Problem description>
All of the entries are to be printed exactly as they appear.

The data>

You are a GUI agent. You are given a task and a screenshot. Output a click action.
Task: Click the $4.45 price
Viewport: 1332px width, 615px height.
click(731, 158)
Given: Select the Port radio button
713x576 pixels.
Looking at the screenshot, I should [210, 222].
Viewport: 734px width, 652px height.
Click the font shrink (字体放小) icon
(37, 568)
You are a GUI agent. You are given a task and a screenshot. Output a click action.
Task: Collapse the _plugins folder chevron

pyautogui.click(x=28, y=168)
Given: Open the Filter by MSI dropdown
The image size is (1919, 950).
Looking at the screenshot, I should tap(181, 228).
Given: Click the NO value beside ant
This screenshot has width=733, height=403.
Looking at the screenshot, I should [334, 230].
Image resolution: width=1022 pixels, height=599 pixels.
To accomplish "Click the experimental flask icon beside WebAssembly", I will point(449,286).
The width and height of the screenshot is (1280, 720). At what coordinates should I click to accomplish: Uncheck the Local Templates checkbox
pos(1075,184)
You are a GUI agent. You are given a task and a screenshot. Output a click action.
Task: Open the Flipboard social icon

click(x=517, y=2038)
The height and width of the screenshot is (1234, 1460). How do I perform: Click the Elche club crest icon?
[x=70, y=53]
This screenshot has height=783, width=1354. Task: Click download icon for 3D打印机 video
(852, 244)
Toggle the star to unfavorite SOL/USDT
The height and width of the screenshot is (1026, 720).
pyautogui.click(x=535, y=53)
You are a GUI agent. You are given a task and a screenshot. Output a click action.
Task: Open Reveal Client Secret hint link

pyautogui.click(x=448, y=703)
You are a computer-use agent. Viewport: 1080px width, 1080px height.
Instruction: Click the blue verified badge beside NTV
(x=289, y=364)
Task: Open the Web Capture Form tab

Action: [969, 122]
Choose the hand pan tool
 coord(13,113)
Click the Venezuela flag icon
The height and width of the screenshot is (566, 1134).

Response to this exercise>
You are a GUI agent. You are given a task and a screenshot. Output a click action.
Task: Click the $4.45 price
Viewport: 1332px width, 615px height.
click(731, 158)
Given: Select the Port radio button
713x576 pixels.
Looking at the screenshot, I should [210, 222].
Viewport: 734px width, 652px height.
Click the font shrink (字体放小) icon
(37, 568)
You are a GUI agent. You are given a task and a screenshot. Output a click action.
Task: Collapse the _plugins folder chevron

pyautogui.click(x=28, y=168)
Given: Open the Filter by MSI dropdown
The image size is (1919, 950).
Looking at the screenshot, I should tap(181, 228).
Given: Click the NO value beside ant
This screenshot has width=733, height=403.
Looking at the screenshot, I should [334, 230].
Image resolution: width=1022 pixels, height=599 pixels.
To accomplish "Click the experimental flask icon beside WebAssembly", I will point(449,286).
The width and height of the screenshot is (1280, 720). At what coordinates should I click to accomplish: Uncheck the Local Templates checkbox
pos(1075,184)
You are a GUI agent. You are given a task and a screenshot. Output a click action.
Task: Open the Flipboard social icon

click(x=517, y=2038)
The height and width of the screenshot is (1234, 1460). How do I perform: Click the Elche club crest icon?
[x=70, y=53]
This screenshot has height=783, width=1354. Task: Click download icon for 3D打印机 video
(852, 244)
Toggle the star to unfavorite SOL/USDT
The height and width of the screenshot is (1026, 720).
pyautogui.click(x=535, y=53)
You are a GUI agent. You are given a task and a screenshot. Output a click action.
Task: Open Reveal Client Secret hint link

pyautogui.click(x=448, y=703)
You are a computer-use agent. Viewport: 1080px width, 1080px height.
Instruction: Click the blue verified badge beside NTV
(x=289, y=364)
Task: Open the Web Capture Form tab

Action: [969, 122]
Choose the hand pan tool
 coord(13,113)
Click the Venezuela flag icon
The height and width of the screenshot is (566, 1134).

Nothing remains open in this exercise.